WHAT THIS EXERCISE ASKS
[1] In the hearing transcript, whom does Judge Walker say he agrees with entirely?
[2] In the records, change "dropdown" to "menu" in the lines starting at the one containing "Task: Open the Adjust settings icon" and ending at the one containing "point(421,44)", leaving everything else as it is. Return only those lines.

PASSAGE
###

Mr. Cox. I don't know whether I agree with it or not. I
mean, I generally supported some of the reforms, but not all
the reforms of the PSLRA.
Mr. Campbell. My point was simply that abuses of this trust
that we just defined have occurred.
Mr. Frank. Yes.
Mr. Cox. The answer to that has to be yes, but on what
scale, of course.
Mr. Campbell. Right. Okay.
Then the next question is, what do we do about it?
And if these--which is what this hearing, I believe is
about--if these attorneys are operating in a fashion of public
trust, and therefore we have an obligation to ensure that that
public trust is protected, does the existing laws, do the
existing laws in this area adequately protect the public trust,
or is there more that we should do?
Now, I believe that Judge Walker implied that you believe
there's more that we should do in that regard?
Judge Walker. Well, that's right, and I agree entirely with
Professor Cox as well, that there's more that judges can and
should do.
I think there's more that--
Mr. Campbell. How do we sitting up here entice, or
whatever, judges to do more that they should do, then?
Judge Walker. Well, I don't know that you can entice them,
Congressman, but certainly the provisions here in the Act,
particularly the disclosure provisions, and I would suggest a
provision governing aggregation and also a provision which
allows a judge to either directly or indirectly engage in a
competitive selection of class counsel when there is not an
active lead plaintiff sophisticated and able to take charge of
the litigation would be a very constructive step in the right
direction.

###

DATA SHOWN
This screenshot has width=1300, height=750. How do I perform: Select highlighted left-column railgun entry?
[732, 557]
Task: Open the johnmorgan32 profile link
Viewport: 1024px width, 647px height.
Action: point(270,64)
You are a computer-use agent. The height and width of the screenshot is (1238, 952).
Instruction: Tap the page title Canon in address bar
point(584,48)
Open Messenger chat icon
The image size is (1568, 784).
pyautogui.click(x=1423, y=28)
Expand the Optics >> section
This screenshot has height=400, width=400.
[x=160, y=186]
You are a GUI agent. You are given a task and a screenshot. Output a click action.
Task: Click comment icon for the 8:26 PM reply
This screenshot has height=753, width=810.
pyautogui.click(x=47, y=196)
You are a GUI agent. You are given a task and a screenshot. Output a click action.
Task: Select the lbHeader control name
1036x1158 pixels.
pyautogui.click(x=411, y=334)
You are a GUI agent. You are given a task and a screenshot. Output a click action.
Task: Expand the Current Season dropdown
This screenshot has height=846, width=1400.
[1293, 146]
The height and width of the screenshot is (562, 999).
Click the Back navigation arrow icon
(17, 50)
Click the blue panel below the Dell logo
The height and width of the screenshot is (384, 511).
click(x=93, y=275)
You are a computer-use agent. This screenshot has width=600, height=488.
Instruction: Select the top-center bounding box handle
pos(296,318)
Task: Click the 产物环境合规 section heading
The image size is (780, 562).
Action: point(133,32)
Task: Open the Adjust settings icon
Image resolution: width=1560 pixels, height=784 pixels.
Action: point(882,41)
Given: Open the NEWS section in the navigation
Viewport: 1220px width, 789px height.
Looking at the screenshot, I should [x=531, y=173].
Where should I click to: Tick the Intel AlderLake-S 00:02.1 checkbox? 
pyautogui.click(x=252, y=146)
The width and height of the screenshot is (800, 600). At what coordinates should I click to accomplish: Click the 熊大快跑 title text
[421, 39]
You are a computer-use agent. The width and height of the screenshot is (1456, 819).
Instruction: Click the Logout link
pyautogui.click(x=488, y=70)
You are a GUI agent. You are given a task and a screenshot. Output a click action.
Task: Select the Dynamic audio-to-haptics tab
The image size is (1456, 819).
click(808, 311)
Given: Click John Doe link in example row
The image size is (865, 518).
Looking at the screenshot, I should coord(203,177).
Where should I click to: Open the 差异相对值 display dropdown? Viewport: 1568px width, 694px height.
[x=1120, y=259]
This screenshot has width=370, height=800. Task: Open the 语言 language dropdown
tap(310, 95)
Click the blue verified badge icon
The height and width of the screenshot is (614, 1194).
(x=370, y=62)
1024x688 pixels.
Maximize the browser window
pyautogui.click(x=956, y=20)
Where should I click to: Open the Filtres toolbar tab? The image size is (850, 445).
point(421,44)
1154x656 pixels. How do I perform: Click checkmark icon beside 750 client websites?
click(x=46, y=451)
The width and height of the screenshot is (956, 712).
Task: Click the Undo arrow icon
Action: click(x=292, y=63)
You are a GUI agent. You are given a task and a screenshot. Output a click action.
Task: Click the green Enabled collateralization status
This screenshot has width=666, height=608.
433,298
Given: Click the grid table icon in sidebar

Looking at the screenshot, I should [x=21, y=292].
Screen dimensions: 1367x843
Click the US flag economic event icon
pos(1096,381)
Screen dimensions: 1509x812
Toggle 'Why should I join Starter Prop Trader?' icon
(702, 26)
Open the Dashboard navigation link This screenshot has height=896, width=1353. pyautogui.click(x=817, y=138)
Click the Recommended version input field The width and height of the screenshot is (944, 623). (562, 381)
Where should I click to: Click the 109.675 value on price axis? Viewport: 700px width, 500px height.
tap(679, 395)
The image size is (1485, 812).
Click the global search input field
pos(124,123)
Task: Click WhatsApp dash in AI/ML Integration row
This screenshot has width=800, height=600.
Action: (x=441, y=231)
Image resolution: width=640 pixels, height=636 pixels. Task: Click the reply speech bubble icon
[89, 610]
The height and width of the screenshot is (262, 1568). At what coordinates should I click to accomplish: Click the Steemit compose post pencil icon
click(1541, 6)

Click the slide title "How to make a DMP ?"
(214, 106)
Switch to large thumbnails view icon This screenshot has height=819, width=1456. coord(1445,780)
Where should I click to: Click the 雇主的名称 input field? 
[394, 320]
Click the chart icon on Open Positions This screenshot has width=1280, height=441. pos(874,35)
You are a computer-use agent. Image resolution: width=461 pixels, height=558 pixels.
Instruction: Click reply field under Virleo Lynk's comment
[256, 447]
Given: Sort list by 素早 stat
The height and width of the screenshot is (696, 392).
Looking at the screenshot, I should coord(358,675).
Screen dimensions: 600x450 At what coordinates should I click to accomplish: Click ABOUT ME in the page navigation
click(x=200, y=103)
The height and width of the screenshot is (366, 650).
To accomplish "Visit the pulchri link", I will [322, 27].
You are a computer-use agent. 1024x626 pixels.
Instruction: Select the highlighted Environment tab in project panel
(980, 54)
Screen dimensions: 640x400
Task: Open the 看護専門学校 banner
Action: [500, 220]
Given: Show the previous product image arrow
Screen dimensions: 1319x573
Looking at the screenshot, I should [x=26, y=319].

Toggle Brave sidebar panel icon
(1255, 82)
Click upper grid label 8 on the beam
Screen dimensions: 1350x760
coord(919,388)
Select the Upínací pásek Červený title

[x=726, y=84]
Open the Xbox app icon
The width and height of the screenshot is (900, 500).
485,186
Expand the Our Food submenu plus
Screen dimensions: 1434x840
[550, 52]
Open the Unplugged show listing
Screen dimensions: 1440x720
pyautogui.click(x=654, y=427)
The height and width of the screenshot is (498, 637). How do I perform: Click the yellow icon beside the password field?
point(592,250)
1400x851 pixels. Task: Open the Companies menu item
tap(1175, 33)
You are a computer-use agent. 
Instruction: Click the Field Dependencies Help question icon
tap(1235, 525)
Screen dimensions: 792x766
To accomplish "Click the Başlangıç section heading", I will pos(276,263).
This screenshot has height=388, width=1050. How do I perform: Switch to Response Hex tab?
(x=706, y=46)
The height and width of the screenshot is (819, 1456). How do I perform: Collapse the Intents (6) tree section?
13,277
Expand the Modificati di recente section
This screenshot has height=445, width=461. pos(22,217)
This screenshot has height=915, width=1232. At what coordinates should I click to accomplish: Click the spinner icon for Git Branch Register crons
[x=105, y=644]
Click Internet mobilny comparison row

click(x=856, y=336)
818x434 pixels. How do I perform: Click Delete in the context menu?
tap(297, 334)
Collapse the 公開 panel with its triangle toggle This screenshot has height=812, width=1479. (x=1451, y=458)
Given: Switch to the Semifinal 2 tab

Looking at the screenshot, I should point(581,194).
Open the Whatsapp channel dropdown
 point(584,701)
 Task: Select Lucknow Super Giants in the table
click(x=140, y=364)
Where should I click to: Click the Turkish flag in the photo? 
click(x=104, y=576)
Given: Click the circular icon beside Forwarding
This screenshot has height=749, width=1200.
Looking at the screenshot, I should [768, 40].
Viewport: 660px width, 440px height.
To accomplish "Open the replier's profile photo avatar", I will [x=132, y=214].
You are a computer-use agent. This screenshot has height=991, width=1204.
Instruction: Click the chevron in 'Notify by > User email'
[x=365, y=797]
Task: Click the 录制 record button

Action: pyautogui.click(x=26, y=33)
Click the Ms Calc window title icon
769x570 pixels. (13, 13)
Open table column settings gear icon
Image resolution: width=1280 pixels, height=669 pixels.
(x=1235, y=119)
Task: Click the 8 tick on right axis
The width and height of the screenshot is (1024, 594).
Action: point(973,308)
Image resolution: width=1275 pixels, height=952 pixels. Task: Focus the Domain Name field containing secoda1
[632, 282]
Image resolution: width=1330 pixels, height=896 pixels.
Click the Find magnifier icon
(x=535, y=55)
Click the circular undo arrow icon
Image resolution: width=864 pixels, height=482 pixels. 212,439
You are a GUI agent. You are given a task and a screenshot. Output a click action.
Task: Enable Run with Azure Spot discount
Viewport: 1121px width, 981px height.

###

ANSWERS TO THE PROBLEMS
[1] Professor Cox

[2]
Task: Open the Adjust settings icon
Image resolution: width=1560 pixels, height=784 pixels.
Action: point(882,41)
Given: Open the NEWS section in the navigation
Viewport: 1220px width, 789px height.
Looking at the screenshot, I should [x=531, y=173].
Where should I click to: Tick the Intel AlderLake-S 00:02.1 checkbox? 
pyautogui.click(x=252, y=146)
The width and height of the screenshot is (800, 600). At what coordinates should I click to accomplish: Click the 熊大快跑 title text
[421, 39]
You are a computer-use agent. The width and height of the screenshot is (1456, 819).
Instruction: Click the Logout link
pyautogui.click(x=488, y=70)
You are a GUI agent. You are given a task and a screenshot. Output a click action.
Task: Select the Dynamic audio-to-haptics tab
The image size is (1456, 819).
click(808, 311)
Given: Click John Doe link in example row
The image size is (865, 518).
Looking at the screenshot, I should coord(203,177).
Where should I click to: Open the 差异相对值 display menu? Viewport: 1568px width, 694px height.
[x=1120, y=259]
This screenshot has width=370, height=800. Task: Open the 语言 language menu
tap(310, 95)
Click the blue verified badge icon
The height and width of the screenshot is (614, 1194).
(x=370, y=62)
1024x688 pixels.
Maximize the browser window
pyautogui.click(x=956, y=20)
Where should I click to: Open the Filtres toolbar tab? The image size is (850, 445).
point(421,44)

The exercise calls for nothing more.